The Center for Community Inclusion and Disability Studies (ME UCEDD), with funding from Maine EPSCoR/Sustainable Ecological Aquaculture Network (SEANET), is partnering with the Community Environmental Health Laboratory (CEHL) at MDI Biological Laboratory to train and engage middle/high school students with disabilities from coastal Hancock County in intertidal census work. CEHL works to identify and help remedy threats to public health and water quality on and around Mount Desert Island. Enrolled students are offered paid internships and receive training in the identification of invasive species, such as green crabs; data collection and data management. Student interns, supervised onsite by mentors, follow a scientific protocol and receive a variety of hands-on worksite skills. 

One of the main projects of the Community Environmental Health Laboratory is eelgrass restoration: "eelgrass beds provide habitat for a diversity of marine organisms, and serve as a nursery for a variety of juvenile fish including winter flounder, hake, pollock, and cod, as well as larval lobsters, mussels, and crabs." This summer, SEANET student interns are involved with CEHL's Intertidal Green Crab Census Project at Hadley Point. Green crabs are an invasive species in Maine and have been cited as a possible culprit of eelgrass decline in Frenchman Bay. Green crab surveys are done to obtain information on the extent of the invasion, to show a size distribution of the population, to show changes in the population over time, and to determine which habitats the crabs prefer. More information and photos from the Green Crab Census Project are available on the CCIDS Facebook page.

Janet May, the Maine UCEDD's Coordinator of Transition and Adult initiatives, is the lead on this partnership. Dr. Jane Disney, Senior Staff Scientist and Director of CEHL; and Anna Farrell, Program Coordinator at CEHL; trained the student interns on the scientific protocol used by the Department of Marine Resources for green crab surveys. CEHL also developed a pre- and post-project survey to gauge student learning. CEHL uploads community-collected data into a citizen science database, Anecdata, where it can be viewed, downloaded and analyzed by anyone interested in the data.

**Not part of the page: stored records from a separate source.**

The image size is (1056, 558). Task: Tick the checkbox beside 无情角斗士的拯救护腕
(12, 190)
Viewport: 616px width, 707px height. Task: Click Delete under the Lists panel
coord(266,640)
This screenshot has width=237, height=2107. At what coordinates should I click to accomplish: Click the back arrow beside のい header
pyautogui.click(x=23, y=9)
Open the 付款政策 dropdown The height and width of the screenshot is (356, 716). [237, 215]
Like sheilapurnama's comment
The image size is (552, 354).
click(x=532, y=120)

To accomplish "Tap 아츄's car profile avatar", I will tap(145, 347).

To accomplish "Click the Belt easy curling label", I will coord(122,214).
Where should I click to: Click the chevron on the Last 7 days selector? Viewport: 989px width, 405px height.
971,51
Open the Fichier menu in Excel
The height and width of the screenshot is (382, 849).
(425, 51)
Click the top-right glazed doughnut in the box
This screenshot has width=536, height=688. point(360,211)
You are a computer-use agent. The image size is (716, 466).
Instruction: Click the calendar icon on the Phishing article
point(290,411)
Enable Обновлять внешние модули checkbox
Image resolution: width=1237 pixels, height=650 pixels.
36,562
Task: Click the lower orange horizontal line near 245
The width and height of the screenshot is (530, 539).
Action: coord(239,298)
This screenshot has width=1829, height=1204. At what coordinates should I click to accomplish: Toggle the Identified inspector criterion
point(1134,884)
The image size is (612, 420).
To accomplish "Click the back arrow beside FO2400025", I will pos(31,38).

About Maine EPSCoR/SEANET: Maine EPSCoR at the University of Maine has received a five-year, $20 million grant from the National Science Foundation (NSF) to establish the Sustainable Ecological Aquaculture Network (SEANET). Maine provides a unique living laboratory to explore sustainable, ecological aquaculture. Three bioregions will be studied through the program looking at the variety of social, ecological, biogeochemical, and oceanographic features that make up the coast of Maine.

Photographs Clockwise: Friendships develop during the Intertidal Green Crab Census Project; Student intern identifying a crab species with Anna Farrell; Close-up of an invasive green crab; Student intern collecting green crab data with Janet May.